To be done >> Reproduce the following items line for line without changing anything.

********************

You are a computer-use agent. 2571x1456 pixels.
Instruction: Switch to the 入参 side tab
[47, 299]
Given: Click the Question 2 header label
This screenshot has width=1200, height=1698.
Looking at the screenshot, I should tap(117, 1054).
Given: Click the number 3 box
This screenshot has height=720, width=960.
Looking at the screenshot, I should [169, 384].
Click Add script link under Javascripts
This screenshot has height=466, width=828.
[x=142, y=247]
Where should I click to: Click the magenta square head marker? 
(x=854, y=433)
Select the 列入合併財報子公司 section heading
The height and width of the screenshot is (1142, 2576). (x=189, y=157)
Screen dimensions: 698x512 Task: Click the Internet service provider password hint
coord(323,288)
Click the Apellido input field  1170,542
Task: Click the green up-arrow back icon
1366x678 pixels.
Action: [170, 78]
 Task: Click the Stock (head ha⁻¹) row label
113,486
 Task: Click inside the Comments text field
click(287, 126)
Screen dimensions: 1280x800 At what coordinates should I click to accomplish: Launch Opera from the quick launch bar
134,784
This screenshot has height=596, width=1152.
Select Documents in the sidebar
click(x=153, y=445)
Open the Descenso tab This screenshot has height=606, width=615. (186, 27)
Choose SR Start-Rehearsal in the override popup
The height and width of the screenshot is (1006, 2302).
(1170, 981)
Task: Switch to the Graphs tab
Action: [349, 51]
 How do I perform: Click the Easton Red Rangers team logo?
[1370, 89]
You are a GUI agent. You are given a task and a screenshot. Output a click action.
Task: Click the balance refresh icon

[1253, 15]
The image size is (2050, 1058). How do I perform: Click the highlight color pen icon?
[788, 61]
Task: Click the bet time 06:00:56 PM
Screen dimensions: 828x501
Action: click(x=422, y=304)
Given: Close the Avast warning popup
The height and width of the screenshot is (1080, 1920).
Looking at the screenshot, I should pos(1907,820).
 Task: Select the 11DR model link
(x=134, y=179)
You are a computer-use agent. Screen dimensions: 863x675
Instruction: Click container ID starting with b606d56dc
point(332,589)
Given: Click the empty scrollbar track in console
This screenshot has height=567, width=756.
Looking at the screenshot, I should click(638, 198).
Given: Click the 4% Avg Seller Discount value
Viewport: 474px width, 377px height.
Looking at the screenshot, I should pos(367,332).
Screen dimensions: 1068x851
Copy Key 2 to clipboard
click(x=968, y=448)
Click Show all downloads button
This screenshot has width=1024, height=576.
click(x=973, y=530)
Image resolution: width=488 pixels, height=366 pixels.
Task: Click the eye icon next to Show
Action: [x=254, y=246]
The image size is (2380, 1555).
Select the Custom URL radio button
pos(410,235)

********************

Result for this exercise >>
You are a computer-use agent. 2571x1456 pixels.
Instruction: Switch to the 入参 side tab
[47, 299]
Given: Click the Question 2 header label
This screenshot has width=1200, height=1698.
Looking at the screenshot, I should tap(117, 1054).
Given: Click the number 3 box
This screenshot has height=720, width=960.
Looking at the screenshot, I should [169, 384].
Click Add script link under Javascripts
This screenshot has height=466, width=828.
[x=142, y=247]
Where should I click to: Click the magenta square head marker? 
(x=854, y=433)
Select the 列入合併財報子公司 section heading
The height and width of the screenshot is (1142, 2576). (x=189, y=157)
Screen dimensions: 698x512 Task: Click the Internet service provider password hint
coord(323,288)
Click the Apellido input field  1170,542
Task: Click the green up-arrow back icon
1366x678 pixels.
Action: [170, 78]
 Task: Click the Stock (head ha⁻¹) row label
113,486
 Task: Click inside the Comments text field
click(287, 126)
Screen dimensions: 1280x800 At what coordinates should I click to accomplish: Launch Opera from the quick launch bar
134,784
This screenshot has height=596, width=1152.
Select Documents in the sidebar
click(x=153, y=445)
Open the Descenso tab This screenshot has height=606, width=615. (186, 27)
Choose SR Start-Rehearsal in the override popup
The height and width of the screenshot is (1006, 2302).
(1170, 981)
Task: Switch to the Graphs tab
Action: [349, 51]
 How do I perform: Click the Easton Red Rangers team logo?
[1370, 89]
You are a GUI agent. You are given a task and a screenshot. Output a click action.
Task: Click the balance refresh icon

[1253, 15]
The image size is (2050, 1058). How do I perform: Click the highlight color pen icon?
[788, 61]
Task: Click the bet time 06:00:56 PM
Screen dimensions: 828x501
Action: click(x=422, y=304)
Given: Close the Avast warning popup
The height and width of the screenshot is (1080, 1920).
Looking at the screenshot, I should pos(1907,820).
 Task: Select the 11DR model link
(x=134, y=179)
You are a computer-use agent. Screen dimensions: 863x675
Instruction: Click container ID starting with b606d56dc
point(332,589)
Given: Click the empty scrollbar track in console
This screenshot has height=567, width=756.
Looking at the screenshot, I should click(638, 198).
Given: Click the 4% Avg Seller Discount value
Viewport: 474px width, 377px height.
Looking at the screenshot, I should pos(367,332).
Screen dimensions: 1068x851
Copy Key 2 to clipboard
click(x=968, y=448)
Click Show all downloads button
This screenshot has width=1024, height=576.
click(x=973, y=530)
Image resolution: width=488 pixels, height=366 pixels.
Task: Click the eye icon next to Show
Action: [x=254, y=246]
The image size is (2380, 1555).
Select the Custom URL radio button
pos(410,235)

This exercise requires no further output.